Ingredients
The following ingredients have 4 Servings
- 3 ears corn, kernels sliced from husk
- 2 T freshly squeezed lime juice
- 1 t kosher salt
- 1 t ground smoked paprika
- 1 t ground ancho chile powder
- 1 t Guajillo chile powder or Urfa chile powder
- cayenne pepper, optional, to taste
- 1/2 cup Mexican crema ((whisk 1-2 T cream or half and half into American sour cream for a sub))
- 1/2 cup queso fresco ((feta is a good sub, although tangier))
- 1 additional lime, cut into slices for serving
- 1-2 T chopped cilantro
- 1-2 T chopped green onions, green parts only
Instruction
- Heat a large skillet over high heat. Add the corn kernels and let them toast, stirring occasionally, for about 5 minutes.
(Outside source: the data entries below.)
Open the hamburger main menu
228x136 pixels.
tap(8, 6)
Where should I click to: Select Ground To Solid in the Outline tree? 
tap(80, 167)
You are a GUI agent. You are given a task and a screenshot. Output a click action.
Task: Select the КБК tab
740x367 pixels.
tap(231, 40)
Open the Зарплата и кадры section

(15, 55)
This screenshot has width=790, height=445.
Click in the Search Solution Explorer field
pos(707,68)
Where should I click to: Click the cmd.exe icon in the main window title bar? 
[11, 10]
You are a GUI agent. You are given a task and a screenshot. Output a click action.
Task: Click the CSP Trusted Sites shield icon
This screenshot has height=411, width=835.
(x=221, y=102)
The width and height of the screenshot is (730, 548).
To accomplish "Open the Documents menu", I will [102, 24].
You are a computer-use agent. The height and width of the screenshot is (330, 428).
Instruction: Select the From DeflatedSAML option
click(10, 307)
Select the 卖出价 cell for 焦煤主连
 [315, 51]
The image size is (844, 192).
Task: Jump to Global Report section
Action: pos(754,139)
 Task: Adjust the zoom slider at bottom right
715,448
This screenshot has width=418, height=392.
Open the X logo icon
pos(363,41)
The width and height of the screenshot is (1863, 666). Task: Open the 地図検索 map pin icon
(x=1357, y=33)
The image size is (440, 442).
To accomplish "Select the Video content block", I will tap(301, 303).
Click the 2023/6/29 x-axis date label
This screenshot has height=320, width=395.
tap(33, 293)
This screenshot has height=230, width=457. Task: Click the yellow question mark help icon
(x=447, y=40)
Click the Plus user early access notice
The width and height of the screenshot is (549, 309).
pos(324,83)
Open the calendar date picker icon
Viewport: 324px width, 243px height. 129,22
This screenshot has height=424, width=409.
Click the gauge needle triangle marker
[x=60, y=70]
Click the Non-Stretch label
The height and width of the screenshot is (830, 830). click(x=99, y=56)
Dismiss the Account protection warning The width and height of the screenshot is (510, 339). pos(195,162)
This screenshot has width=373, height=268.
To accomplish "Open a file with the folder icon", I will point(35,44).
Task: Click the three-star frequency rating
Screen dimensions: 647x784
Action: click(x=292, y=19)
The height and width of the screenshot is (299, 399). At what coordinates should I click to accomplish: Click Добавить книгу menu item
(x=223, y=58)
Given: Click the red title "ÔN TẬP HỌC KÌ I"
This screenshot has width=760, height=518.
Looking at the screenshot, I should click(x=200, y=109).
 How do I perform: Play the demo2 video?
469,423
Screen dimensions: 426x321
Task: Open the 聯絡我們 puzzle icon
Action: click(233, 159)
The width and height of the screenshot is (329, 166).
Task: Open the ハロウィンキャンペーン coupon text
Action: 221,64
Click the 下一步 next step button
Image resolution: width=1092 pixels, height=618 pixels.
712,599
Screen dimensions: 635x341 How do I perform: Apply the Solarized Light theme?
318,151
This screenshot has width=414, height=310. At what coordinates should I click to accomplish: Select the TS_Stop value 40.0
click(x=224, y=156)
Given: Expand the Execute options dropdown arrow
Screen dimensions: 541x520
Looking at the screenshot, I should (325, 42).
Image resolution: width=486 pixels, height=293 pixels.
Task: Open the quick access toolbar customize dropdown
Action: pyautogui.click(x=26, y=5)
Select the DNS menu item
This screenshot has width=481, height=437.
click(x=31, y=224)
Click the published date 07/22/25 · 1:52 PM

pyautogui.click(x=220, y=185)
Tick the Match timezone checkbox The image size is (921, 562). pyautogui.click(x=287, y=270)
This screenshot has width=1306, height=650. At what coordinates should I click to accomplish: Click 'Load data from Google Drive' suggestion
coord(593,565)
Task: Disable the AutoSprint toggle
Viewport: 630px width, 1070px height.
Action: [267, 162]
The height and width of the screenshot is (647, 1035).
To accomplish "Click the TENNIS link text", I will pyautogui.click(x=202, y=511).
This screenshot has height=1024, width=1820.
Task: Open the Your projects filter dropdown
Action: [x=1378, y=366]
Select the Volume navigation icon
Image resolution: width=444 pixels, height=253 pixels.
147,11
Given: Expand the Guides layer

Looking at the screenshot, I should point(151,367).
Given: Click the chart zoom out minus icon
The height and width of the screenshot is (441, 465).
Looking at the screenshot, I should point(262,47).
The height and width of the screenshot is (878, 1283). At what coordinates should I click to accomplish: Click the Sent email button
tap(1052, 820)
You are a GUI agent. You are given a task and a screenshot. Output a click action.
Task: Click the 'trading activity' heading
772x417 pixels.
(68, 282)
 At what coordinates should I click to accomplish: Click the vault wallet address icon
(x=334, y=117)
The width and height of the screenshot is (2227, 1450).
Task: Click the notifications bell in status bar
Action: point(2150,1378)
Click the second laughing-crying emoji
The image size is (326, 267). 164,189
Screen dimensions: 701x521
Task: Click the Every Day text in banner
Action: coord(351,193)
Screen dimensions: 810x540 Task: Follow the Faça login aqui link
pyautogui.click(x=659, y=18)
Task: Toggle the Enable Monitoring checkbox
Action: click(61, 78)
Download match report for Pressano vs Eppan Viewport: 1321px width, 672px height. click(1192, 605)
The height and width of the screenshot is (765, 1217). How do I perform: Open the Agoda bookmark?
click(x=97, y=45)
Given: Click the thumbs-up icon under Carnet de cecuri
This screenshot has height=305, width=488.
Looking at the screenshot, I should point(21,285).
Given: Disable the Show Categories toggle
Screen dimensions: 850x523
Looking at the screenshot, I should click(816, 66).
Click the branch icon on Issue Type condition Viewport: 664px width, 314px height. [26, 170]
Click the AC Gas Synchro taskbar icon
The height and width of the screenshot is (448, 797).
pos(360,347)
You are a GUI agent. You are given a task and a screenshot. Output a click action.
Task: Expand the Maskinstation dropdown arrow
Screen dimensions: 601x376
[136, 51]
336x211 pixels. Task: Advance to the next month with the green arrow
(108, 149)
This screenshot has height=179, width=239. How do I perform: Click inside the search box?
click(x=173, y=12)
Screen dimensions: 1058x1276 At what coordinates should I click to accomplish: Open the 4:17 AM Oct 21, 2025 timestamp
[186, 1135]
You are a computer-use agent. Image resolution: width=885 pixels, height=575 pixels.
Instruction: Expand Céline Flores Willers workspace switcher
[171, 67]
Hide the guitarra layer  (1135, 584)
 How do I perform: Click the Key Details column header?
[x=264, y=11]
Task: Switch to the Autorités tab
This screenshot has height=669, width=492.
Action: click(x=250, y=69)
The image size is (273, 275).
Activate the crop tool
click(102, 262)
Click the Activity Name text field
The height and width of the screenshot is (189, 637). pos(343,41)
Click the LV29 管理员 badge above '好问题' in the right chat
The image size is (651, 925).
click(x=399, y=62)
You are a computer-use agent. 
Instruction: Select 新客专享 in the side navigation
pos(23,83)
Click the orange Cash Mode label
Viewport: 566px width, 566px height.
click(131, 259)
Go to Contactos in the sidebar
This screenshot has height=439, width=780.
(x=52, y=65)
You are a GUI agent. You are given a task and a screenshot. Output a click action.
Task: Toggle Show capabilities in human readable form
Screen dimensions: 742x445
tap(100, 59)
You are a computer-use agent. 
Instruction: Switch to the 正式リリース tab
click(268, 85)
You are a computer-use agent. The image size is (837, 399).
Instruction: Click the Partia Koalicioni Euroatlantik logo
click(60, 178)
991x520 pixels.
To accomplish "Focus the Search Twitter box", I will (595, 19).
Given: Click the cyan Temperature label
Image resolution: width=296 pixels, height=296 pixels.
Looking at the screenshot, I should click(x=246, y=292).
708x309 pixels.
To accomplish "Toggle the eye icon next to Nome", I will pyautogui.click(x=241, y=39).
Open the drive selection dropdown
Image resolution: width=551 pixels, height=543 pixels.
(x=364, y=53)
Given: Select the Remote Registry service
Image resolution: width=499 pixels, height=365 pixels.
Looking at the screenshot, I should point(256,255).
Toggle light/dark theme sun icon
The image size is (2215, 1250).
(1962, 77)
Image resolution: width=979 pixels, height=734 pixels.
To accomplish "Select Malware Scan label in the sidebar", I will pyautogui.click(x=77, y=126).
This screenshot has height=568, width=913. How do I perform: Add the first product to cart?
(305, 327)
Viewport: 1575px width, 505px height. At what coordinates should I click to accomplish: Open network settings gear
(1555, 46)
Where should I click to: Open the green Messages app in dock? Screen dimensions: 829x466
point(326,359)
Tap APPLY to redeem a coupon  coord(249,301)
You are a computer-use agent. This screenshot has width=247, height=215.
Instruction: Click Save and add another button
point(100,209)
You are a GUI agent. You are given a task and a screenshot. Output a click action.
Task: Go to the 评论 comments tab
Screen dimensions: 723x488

Be aware they could jump a bit. You want them lightly charred in places but not burnt.
- Add the salt and lime juice and stir when the kernels are evenly lightly toasted. Taste for more salt or lime juice (remember that diners will also have lime wedges so err on side of caution although I love a lot of lime).
- Whisk together the spices.
- Place the corn into a serving dish or individual bowls. Dollop the crema over the corn and then sprinkle with queso fresco.
- Sprinkle with the spice mixture.
- Serve garnished with lime wedges, chopped cilantro and chopped green onions.